De modo análogo a votar como si hubiera democracia, el pueblo español se dedica mayoritariamente a obedecer los bandos gubernamentales como si fuesen prescripciones médicas, incluso aunque sean legalmente insostenibles y perjudiquen su salud.

¿Quién puede perseverar en el intento de sostener las mentiras de la versión oficial, cuando el paso del tiempo y la experiencia cotidiana han dejado en evidencia su falsedad? ¿Quién porfía en que, para sanos y enfermos, la negligencia de los tratamientos, la demora o suspensión de la atención, las extravagancias protocolarias, la privación de abrigo e higiene y la realización de pruebas no prescritas por los profesionales de la medicina son eficaces para la conservación de la salud?

Los corrompidos, los idiotas y los cobardes.

Los primeros aceptarán cualquier consigna que provenga del gobierno, aunque atente contra su dignidad e incluso contra su integridad física. Con el fin de conservar unos privilegios miserables mancillarán su honor para siempre.

Los segundos, o bien padecen una deficiencia intelectual que les dificulta el discernimiento, o bien están trastornados por la situación sobrevenida, una prolongada histeria colectiva que arrastra a la masa a una conducta propia de los estados de psicosis.

Los terceros, a estas alturas el grupo más numeroso, tienen miedo. Pero tener miedo es natural, un instinto de activar la guardia ante un peligro real o imaginado. Lo moralmente censurable es el deshonor, la consciencia de la propia inmoralidad acompañada de la debilidad que incapacita para enfrentarla. Declararán que temen enfermar o morir; ser multados, golpeados o detenidos por la policía; ser privados de su sustento, y no ser atendidos en ningún establecimiento público. Cínica conducta para ocultar el miedo principal: el miedo a no ser como los demás, como la mayoría. Es el instinto atávico de que la supervivencia es más probable dentro de la grey incluso cuando se encamina hacia un abismo.
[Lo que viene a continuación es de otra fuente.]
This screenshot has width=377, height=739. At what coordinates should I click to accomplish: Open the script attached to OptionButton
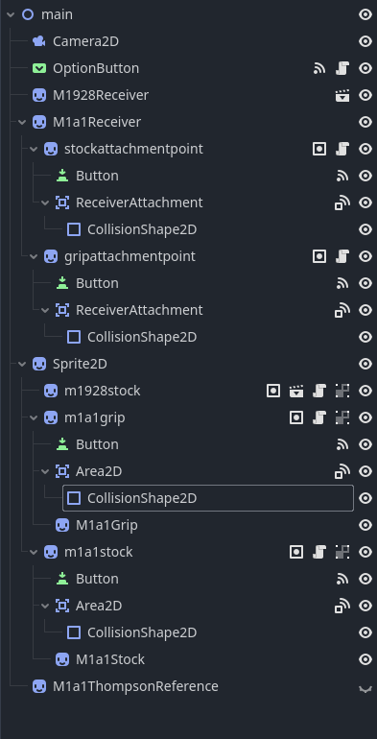point(342,68)
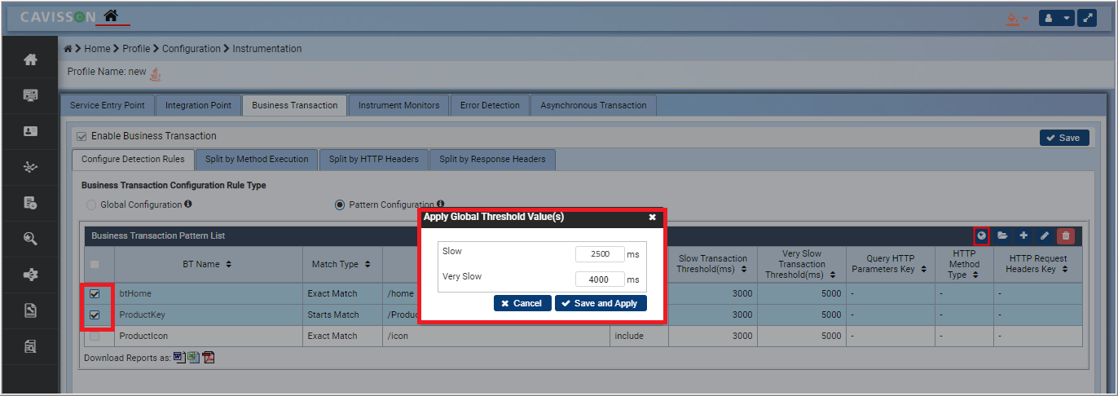Add a new business transaction pattern with plus icon

click(x=1023, y=235)
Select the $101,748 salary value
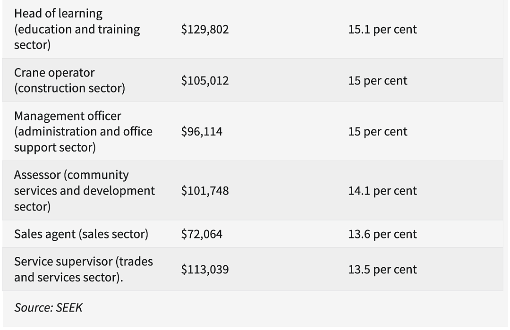Viewport: 510px width, 330px height. (205, 191)
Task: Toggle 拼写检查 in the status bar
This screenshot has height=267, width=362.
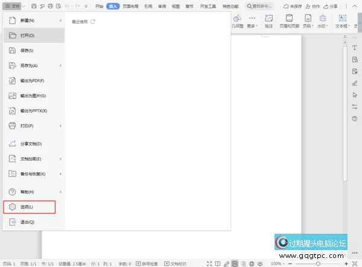Action: point(148,264)
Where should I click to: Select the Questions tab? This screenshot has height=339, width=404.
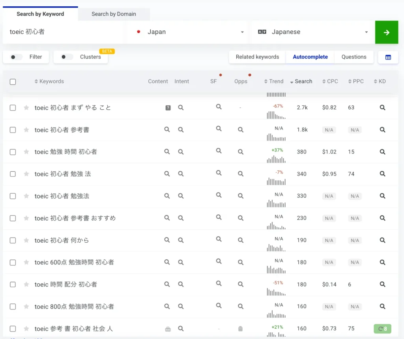(x=354, y=57)
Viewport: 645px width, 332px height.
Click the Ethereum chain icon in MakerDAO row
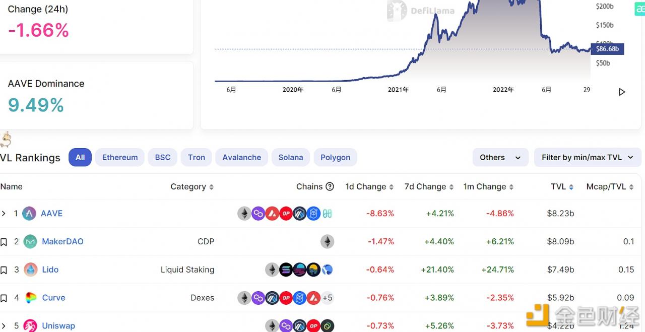click(328, 241)
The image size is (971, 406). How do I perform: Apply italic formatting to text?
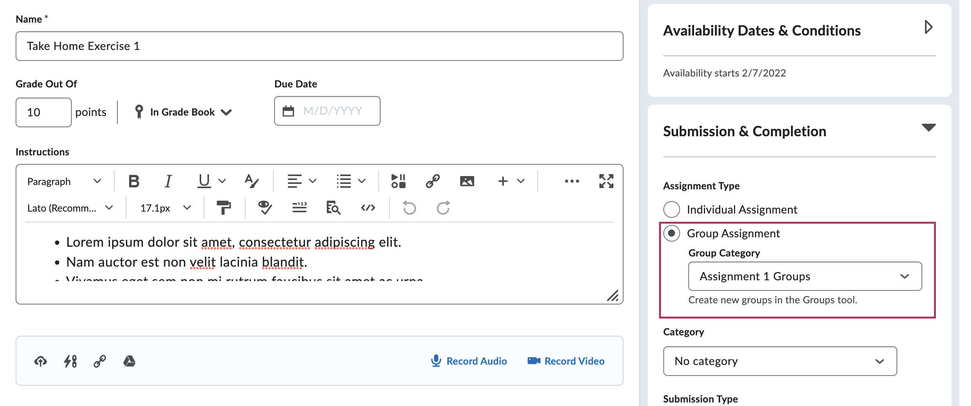pos(168,181)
Es la versión actual de aquella encomienda o consejo con que se advertía antaño a los jóvenes de los peligros de manifestar libre y públicamente los pensamientos o preferencias: <<Hijo, tú no te signifiques>>. ¿No es acaso una prueba de que transcurridos casi cien años sigue sin haber libertad en España? ¿No son herederos de aquellos dictadores los tiranos actuales?

De entre las nuevas costumbres adoptadas como normales por el uso del vulgo, las dos peores, por su importancia simbólica, son las colas callejeras y los rostros enmascarados. En ambas se manifiesta impúdicamente la obediencia indebida.

Quien aguarda a la intemperie una atención que le corresponde por derecho o la realización de un servicio al que es acreedor por abono, en realidad está diciendo: ¡Oh, Estado, tú eres mi provisión, haré todo lo necesario para complacerte y así quiero manifestarlo públicamente!

Quien lleva su rostro embozado, en cualquier cultura, en toda la historia de la humanidad, porta el mayor símbolo de sometimiento inventado por la astucia de los odiadores de la libertad; hacerlo voluntariamente es la locura más grande de todos los tiempos. El Estado (que coacciona su uso, pero no lo impone) está diciendo: sin mi permiso no puedes hablar (manifestarte), ni comer (sobrevivir), ni morder (pelear contra mí), el enmascarado le contesta: sí, lo acepto.

Para dar credibilidad a esta farsa no es suficiente con la corrupción sistémica, la colaboración judicial, la coacción policial, la cooperación funcionaria, la propaganda mediática y el quebrantamiento del juramento hipocrático. Se requiere algo mucho más importante: la adhesión o sumisión de nuestro pueblo a un poder ostentado sin autoridad. El consentimiento nacional, por desconocimiento o inacción, es la piedra angular que impide el derrumbe de la tiranía del Estado.